WHAT YOU WILL DO :: Word-for-word transcription needed. Include every entry below but no pictures.

___ DATA EXTRACTS ___

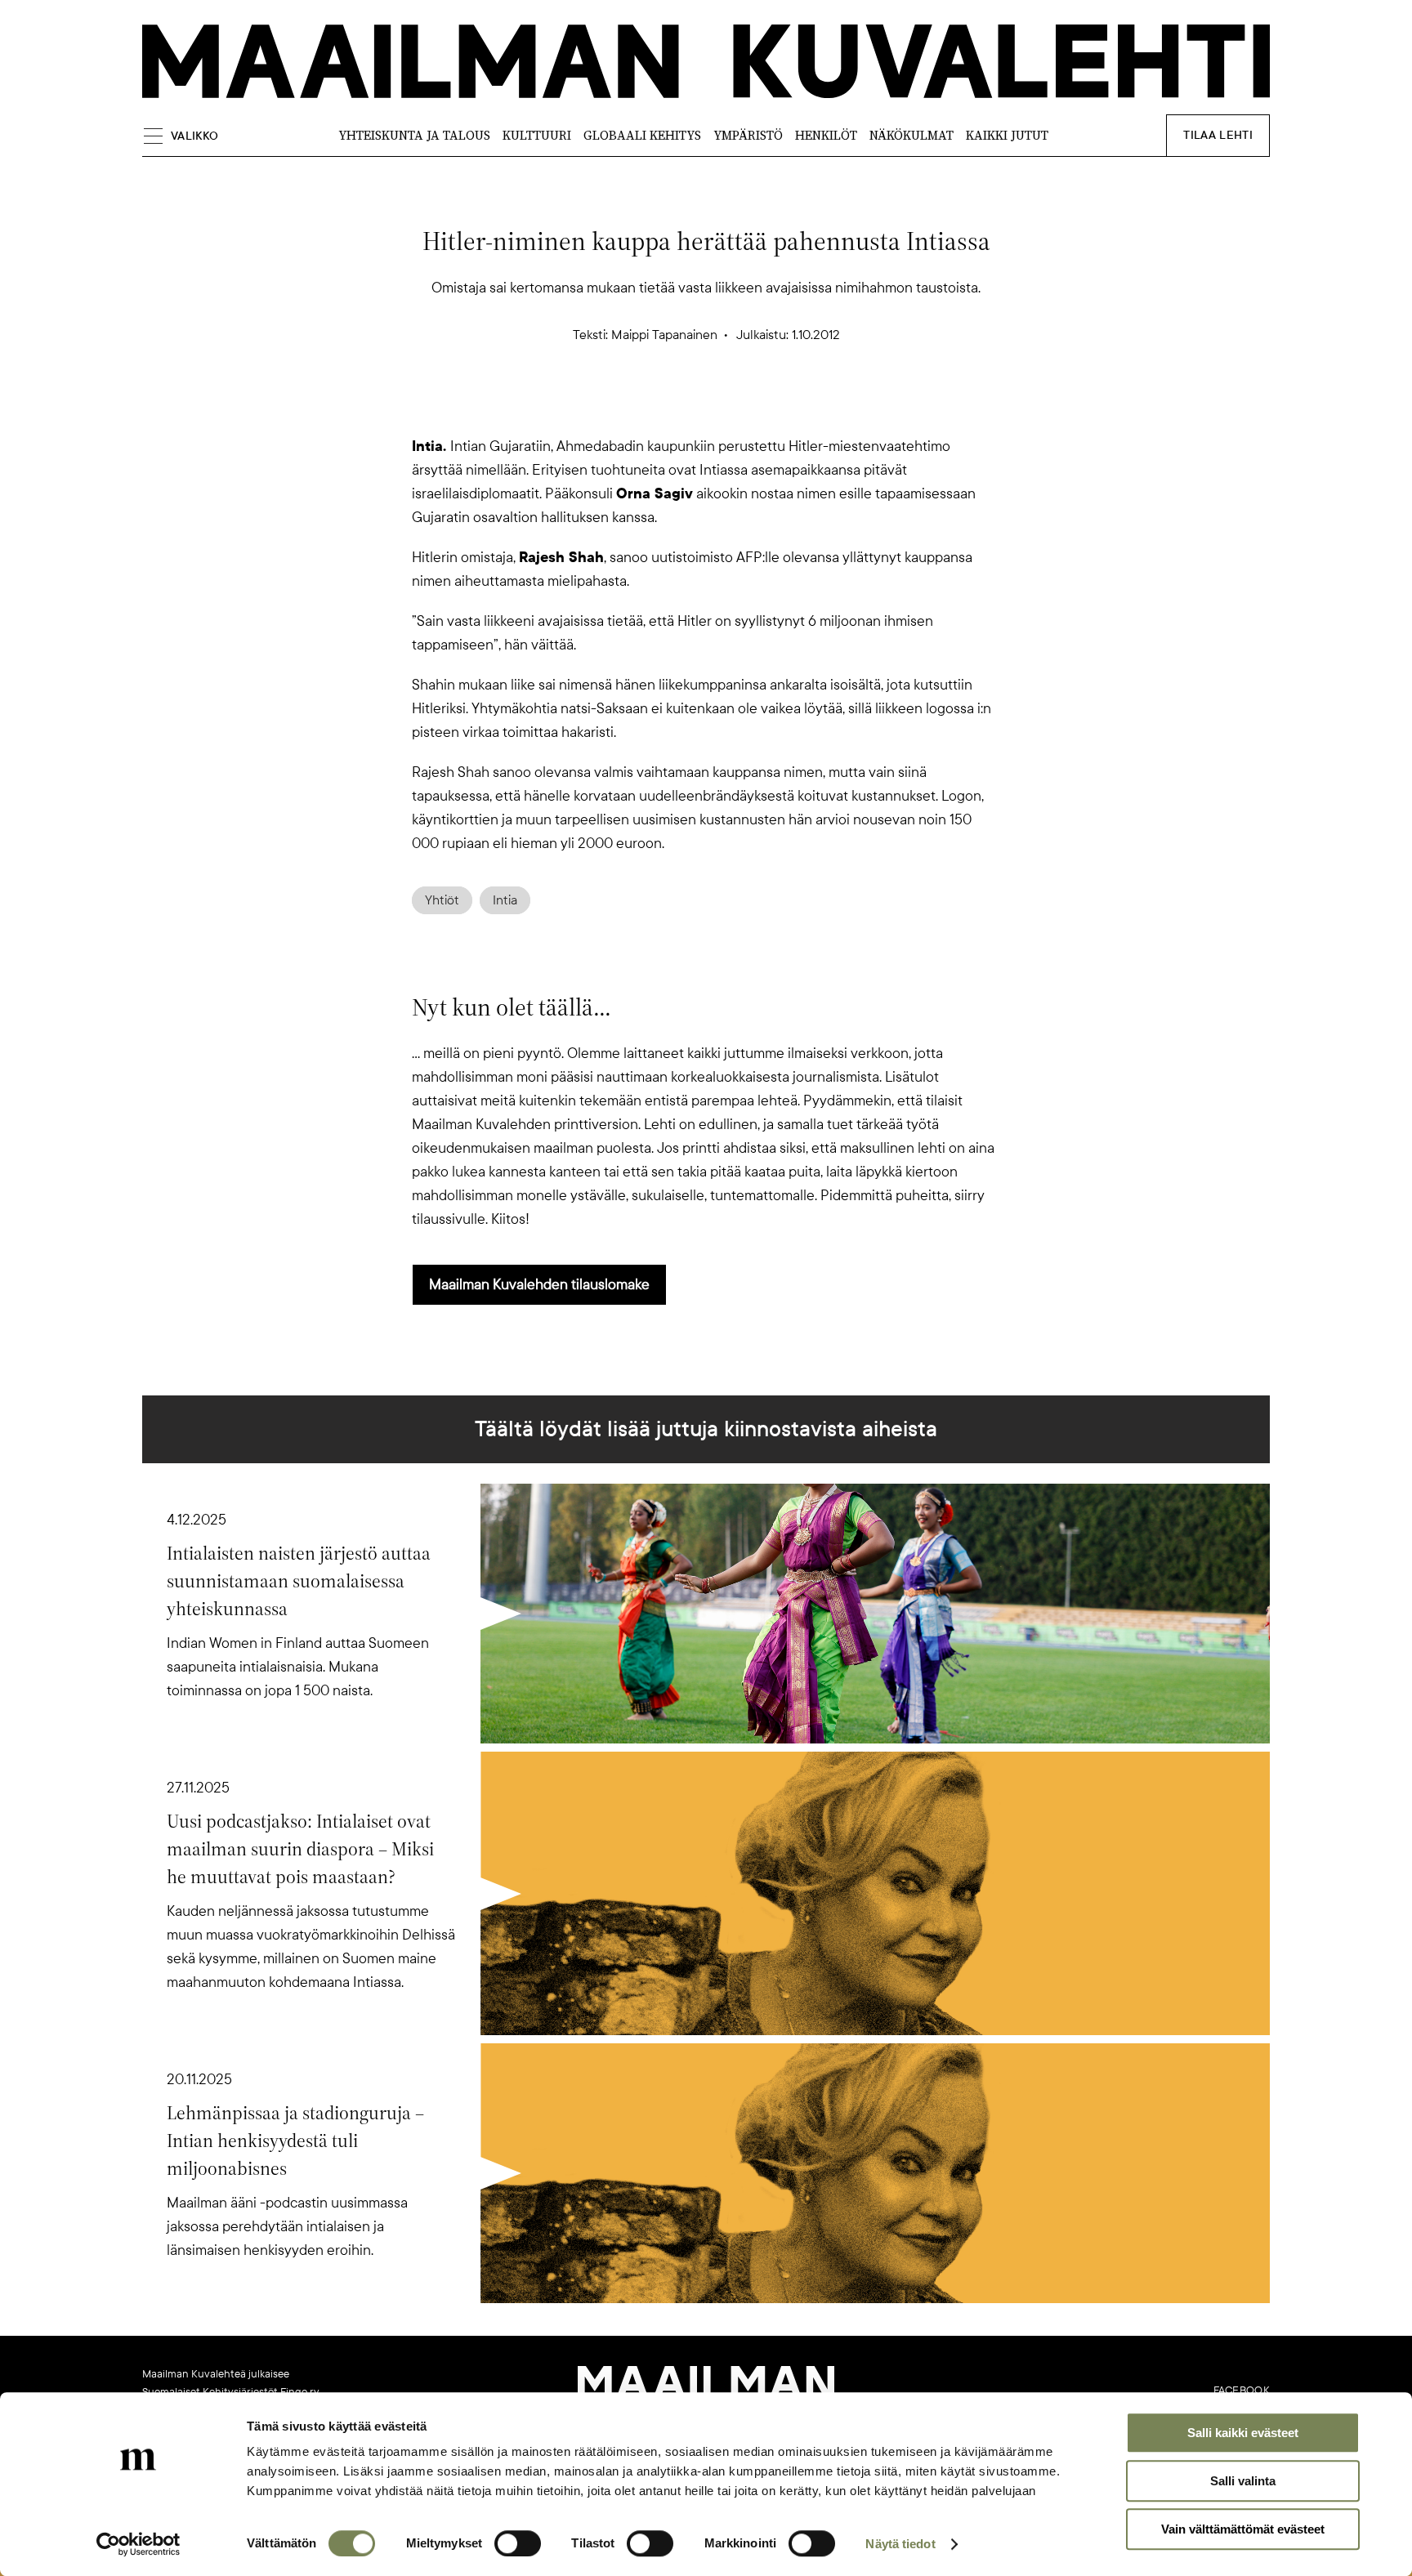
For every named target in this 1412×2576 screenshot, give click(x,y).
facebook (1241, 2390)
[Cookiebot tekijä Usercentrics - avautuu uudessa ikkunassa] (138, 2544)
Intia (505, 900)
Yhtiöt (442, 900)
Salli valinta (1243, 2481)
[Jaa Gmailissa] (679, 406)
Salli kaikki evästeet (1242, 2433)
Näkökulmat (911, 135)
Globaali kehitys (642, 135)
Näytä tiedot (900, 2544)
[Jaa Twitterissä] (627, 406)
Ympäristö (748, 135)
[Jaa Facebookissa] (732, 406)
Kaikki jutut (1007, 135)
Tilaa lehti (1218, 135)
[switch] (517, 2543)
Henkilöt (826, 135)
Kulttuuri (537, 135)
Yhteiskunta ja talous (414, 135)
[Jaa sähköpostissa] (784, 406)
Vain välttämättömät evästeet (1243, 2529)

___

ANSWER TO THIS EXERCISE ::
For every named target in this 1412×2576 screenshot, give click(x,y).
facebook (1241, 2390)
[Cookiebot tekijä Usercentrics - avautuu uudessa ikkunassa] (138, 2544)
Intia (505, 900)
Yhtiöt (442, 900)
Salli valinta (1243, 2481)
[Jaa Gmailissa] (679, 406)
Salli kaikki evästeet (1242, 2433)
Näkökulmat (911, 135)
Globaali kehitys (642, 135)
Näytä tiedot (900, 2544)
[Jaa Twitterissä] (627, 406)
Ympäristö (748, 135)
[Jaa Facebookissa] (732, 406)
Kaikki jutut (1007, 135)
Tilaa lehti (1218, 135)
[switch] (517, 2543)
Henkilöt (826, 135)
Kulttuuri (537, 135)
Yhteiskunta ja talous (414, 135)
[Jaa sähköpostissa] (784, 406)
Vain välttämättömät evästeet (1243, 2529)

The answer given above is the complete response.